Aufgaben >>
1 - Welches Unternehmen erzielte laut dem Lesetext über Firmen gegen Rechtsextremismus zu diesem Thema die größte Reichweite?
2 - Führe den Lesetext über die Deutsche Bahn und ihren Einsatz gegen Rechtsextremismus nach seinem letzten Satz weiter.

Lesetext >>
# # # #

Eine Kundgebung in München am Donnerstag gegen die sich häufende Gewalt und Angriffe auf Politiker. © IMAGO/Wolfgang Maria Weber

Immer mehr große Unternehmen positionieren sich vor der Europawahl öffentlich gegen die AfD. Die Deutsche Bahn erhält dafür einen Preis – wegen ihres frühen Engagements.

Frankfurt – Der Rechtsextremismus stellt eine Bedrohung für die deutsche Wirtschaft und den Wohlstand in Deutschland dar. So sehen es zahlreiche Unternehmen und engagieren sich mit entsprechenden Kampagnen öffentlich.

Doch welche Firmen ergreifen am deutlichsten das Wort und waren schon frühzeitig engagiert? Das hat die Unternehmensberatung Unicepta untersucht, die auf Medienbeobachtung spezialisiert ist. Das Ergebnis soll in dieser Woche bekannt gegeben werden und liegt der Frankfurter Rundschau bereits vor. Es lautet: Die Deutsche Bahn hat die höchste Punktzahl erreicht, gefolgt von Volkswagen, Evonik, Deutscher Bank und dem Schraubenhersteller Würth.

Unternehmen gegen AfD und Rechtsextremismus: Deutsche Bahn erhält „Thought Leadership Award“

Die Deutsche Bahn erhält daher den „Thought Leadership Award“, den Unicepta zum neunten Mal vergibt – in diesem Jahr für klare Stellungnahmen gegen Rechtsextremismus. Überreicht wird die Trophäe am Donnerstag (16. Mai) in Hannover.

Besonders originell hatte die Deutsche Bahn ihren Aufruf zu einer Demonstration gegen Rechtsextremismus umgesetzt. „Heute müssen alle stehen“, hieß es in einem Posting in DB-Design. „Liebe Fahrgäste“, schrieb das Unternehmen, „normalerweise versuchen wir, es euch so bequem wie möglich zu machen. Aber heute müssen wir mal unbequem sein, denn heute geht es um unsere Demokratie“. Es sei der Zeitpunkt gekommen, „an dem wir alle gemeinsam für Toleranz aufstehen müssen“.

Deutsche Bahn stellt sich besonders früh und deutlich gegen die AfD

Es war keineswegs die einzige Aktion der Bahn, die Aufsehen erregte. Bereits Anfang Oktober 2023 hatte die Social-Media-Abteilung des Transportunternehmens umgehend auf ein Posting der AfD-Bundestagsabgeordneten Beatrix von Storch reagiert. Die hatte sich über das Regenbogen-Symbol an einem ICE aufgeregt und geklagt: „Die Bahn kann wirklich nur noch Woke“. Die Bahn antwortete pfiffig – sie montierte das Von-Storch-Foto in das Bild einer Wüste hinein und schrieb dazu: „Wir freuen uns, dass Sie Ihr Ziel trotzdem erreicht haben. Die Rückfahrt fällt leider aus.“

Unicepta wertete besonders hoch, dass sich die Bahn bereits im Juni und damit früher als viele andere Unternehmen deutlich gegen Rechtsextremismus positioniert habe. Außerdem habe es die zweitgrößte Reichweite aller Firmen bei diesem Thema erreicht – übertroffen nur von Volkswagen.

# # # #

Erfasste Angaben >>
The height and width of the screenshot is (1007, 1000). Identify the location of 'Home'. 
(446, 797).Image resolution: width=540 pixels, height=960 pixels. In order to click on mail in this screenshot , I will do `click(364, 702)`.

# # # #

Lösungen >>
1 - Volkswagen

2 -
Dem Autohersteller wurde zugutegehalten, dass mit VW-Chef Oliver Blume, der auch an der Spitze von Porsche steht, der prominenteste Vertreter des Unternehmens bei einer Demonstration gegen Rechtsextremismus im Februar in Wolfsburg auftrat. „Der Volkswagen-Konzern und die Porsche AG sind sich ihrer gesellschaftlichen Verantwortung bewusst und stehen für den demokratischen Zusammenhalt“, sagte Blume seinerzeit. Die Unternehmen wollten klar Position beziehen: „für Vielfalt, Demokratie und eine weltoffene Haltung“.

VW: „Die Ziele der AfD stehen unseren Werten und Kerninteressen fundamental entgegen“

Insbesondere das Bekanntwerden von Vertreibungsplänen, die von Neonazis mit AfD-Leuten und CDU-Mitgliedern in einem Potsdamer Hotel besprochen wurden, hatten zu Beginn des Jahres eine breite Protestwelle ausgelöst, an der sich auch Firmen beteiligten. Unternehmen wie die Deutsche Bahn oder VW hatten sich aber bereits zuvor positioniert. So antwortete Volkswagen etwa auf eine Umfrage des Magazins „Capital“ im November: „Die Ziele der AfD stehen unseren Werten und Kerninteressen fundamental entgegen: Forderung nach Austritt aus der EU, Leugnen des Klimawandels oder das Instrumentalisieren ökonomischer Sorgen für den Widerstand gegen Transformation.“

Eine klare Haltung über einen längeren Zeitraum fand Unicepta auch bei dem Chemie-Unternehmen Evonik – insbesondere weil Konzernchef Christian Kullmann sich gegen „braunen Mob“ aussprach und feststellte: „Wer AfD wählt, gefährdet Jobs“. Schon im Juni 2023 hatte Kullmann öffentlich festgestellt, er betrachte das Umfragehoch der AfD als eine „sehr konkrete Bedrohung“ der liberalen und toleranten Demokratie in der Bundesrepublik.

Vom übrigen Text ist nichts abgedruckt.